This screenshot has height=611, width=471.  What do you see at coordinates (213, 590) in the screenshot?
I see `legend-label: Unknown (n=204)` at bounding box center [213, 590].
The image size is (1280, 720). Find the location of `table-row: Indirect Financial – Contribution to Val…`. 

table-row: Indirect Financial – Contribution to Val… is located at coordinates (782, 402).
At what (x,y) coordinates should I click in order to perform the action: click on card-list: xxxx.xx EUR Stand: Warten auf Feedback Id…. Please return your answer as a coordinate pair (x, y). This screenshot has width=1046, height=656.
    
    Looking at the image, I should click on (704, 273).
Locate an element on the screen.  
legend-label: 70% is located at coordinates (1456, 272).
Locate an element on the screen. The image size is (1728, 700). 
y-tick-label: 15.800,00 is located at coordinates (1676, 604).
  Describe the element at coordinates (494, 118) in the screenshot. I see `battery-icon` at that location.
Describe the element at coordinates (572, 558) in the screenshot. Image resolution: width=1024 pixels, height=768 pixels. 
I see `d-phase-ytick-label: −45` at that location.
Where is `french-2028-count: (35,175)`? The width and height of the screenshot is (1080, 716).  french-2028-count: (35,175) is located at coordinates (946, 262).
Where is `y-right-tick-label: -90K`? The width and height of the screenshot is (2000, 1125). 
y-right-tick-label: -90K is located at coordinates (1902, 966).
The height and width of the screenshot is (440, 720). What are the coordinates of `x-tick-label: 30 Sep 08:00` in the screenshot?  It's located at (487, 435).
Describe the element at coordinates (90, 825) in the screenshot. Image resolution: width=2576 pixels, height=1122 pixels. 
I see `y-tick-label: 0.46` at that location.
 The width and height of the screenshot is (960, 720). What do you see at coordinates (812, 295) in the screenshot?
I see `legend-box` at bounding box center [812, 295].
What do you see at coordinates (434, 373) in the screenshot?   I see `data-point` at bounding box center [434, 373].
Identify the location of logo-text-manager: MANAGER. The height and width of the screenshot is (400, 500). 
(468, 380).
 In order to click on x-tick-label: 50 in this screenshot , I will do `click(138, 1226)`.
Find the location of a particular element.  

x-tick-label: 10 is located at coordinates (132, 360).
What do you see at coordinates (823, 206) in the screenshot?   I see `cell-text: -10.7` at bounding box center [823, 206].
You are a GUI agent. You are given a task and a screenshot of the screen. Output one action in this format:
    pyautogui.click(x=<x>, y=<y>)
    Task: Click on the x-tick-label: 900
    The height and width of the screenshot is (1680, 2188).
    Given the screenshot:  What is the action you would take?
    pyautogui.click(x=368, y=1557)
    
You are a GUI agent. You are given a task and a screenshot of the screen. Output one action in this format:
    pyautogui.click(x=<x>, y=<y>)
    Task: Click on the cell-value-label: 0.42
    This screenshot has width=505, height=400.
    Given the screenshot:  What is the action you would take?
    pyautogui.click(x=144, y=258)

ABOUT THIS EXERCISE = Collect every line in the listing above that contains the word "size".

ANSWER BOX =
The image size is (1280, 720). Find the location of `table-row: Indirect Financial – Contribution to Val…`. 
Locate an element on the screen. The image size is (1728, 700). 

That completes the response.